▸ ROWS:
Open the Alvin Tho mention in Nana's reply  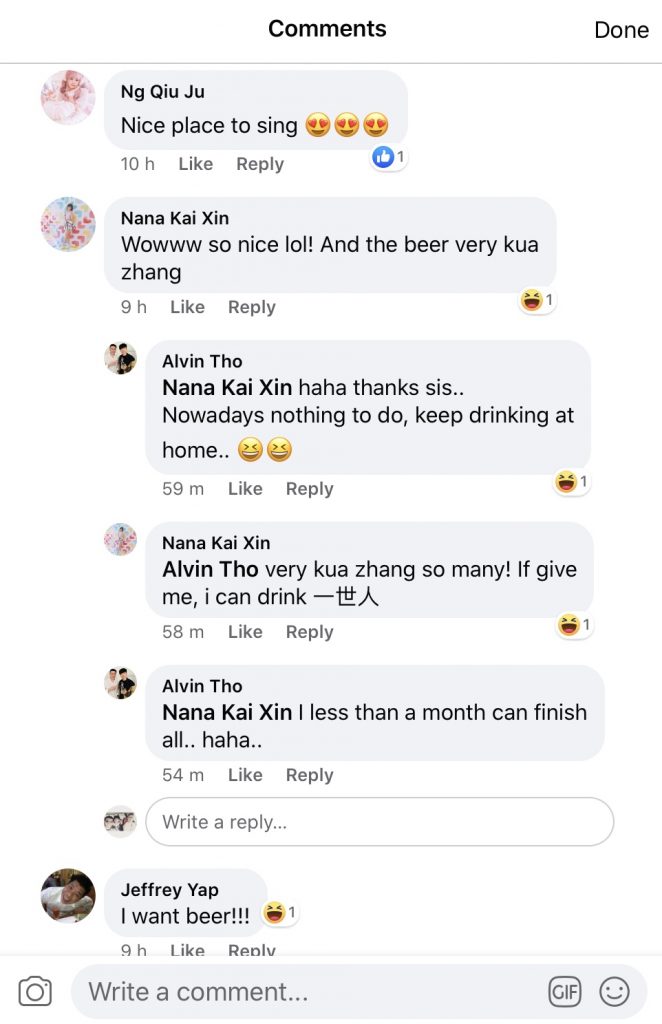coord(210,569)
--
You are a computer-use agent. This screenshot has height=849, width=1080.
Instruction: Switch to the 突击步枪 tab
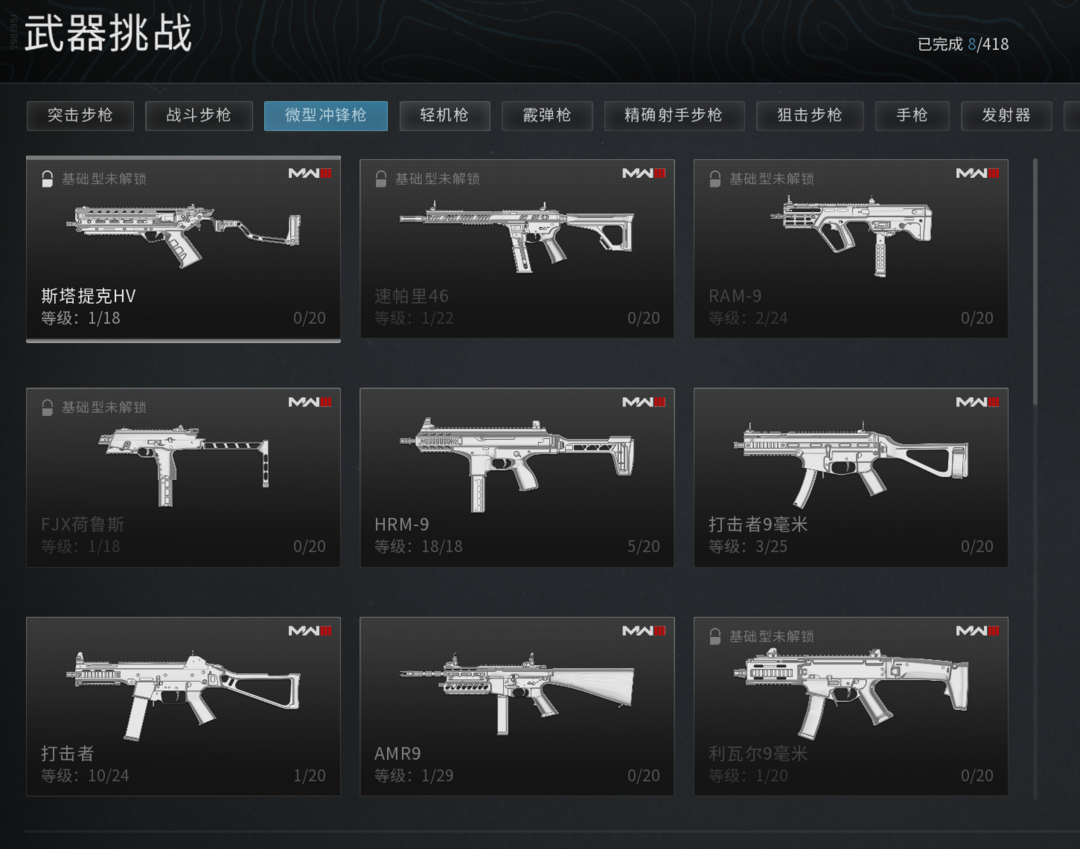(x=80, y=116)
==
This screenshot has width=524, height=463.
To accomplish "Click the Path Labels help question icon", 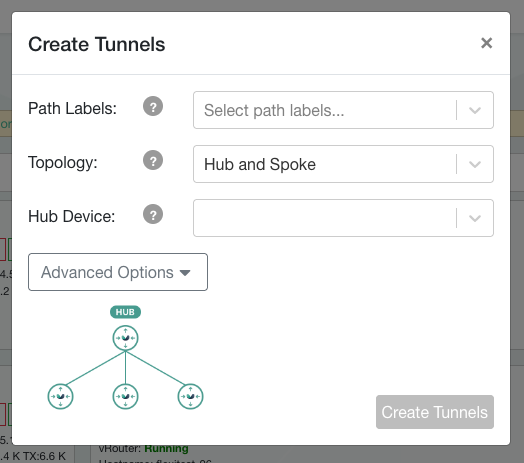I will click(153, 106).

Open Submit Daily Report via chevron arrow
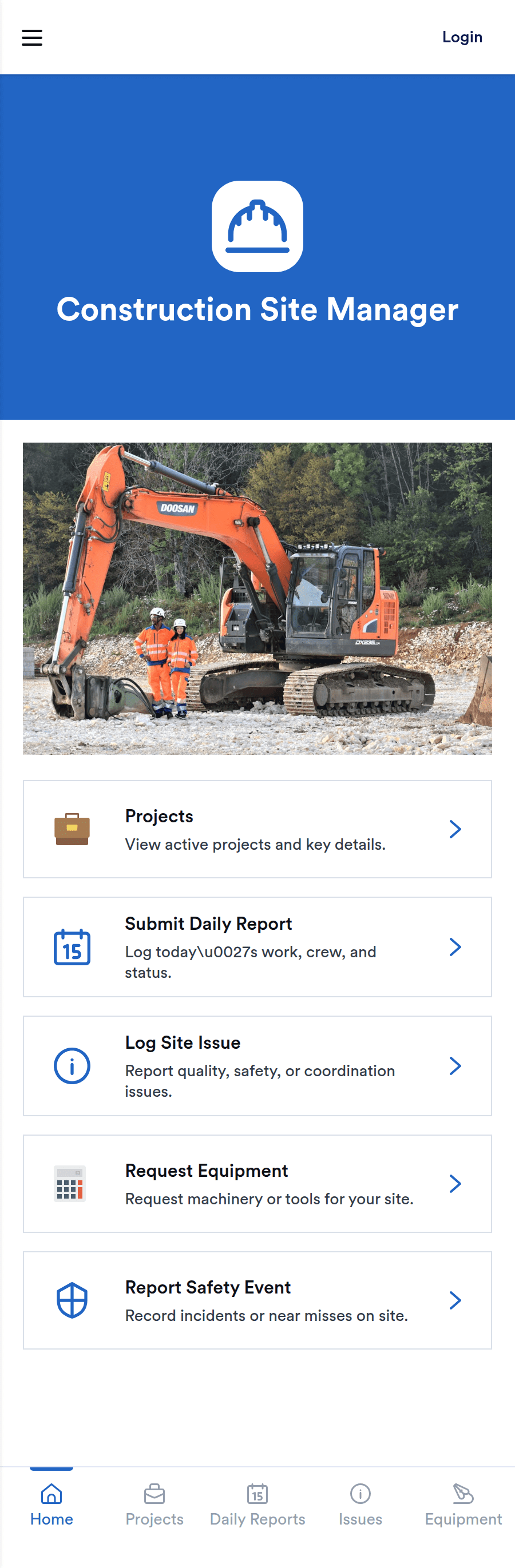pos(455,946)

▸ AIM OF THE TASK:
Pull out each line above that contains the string "width".

▸ ANSWER FOR THIS EXERCISE:
You are a computer-use agent. This screenshot has height=849, width=1080.
This screenshot has width=524, height=463.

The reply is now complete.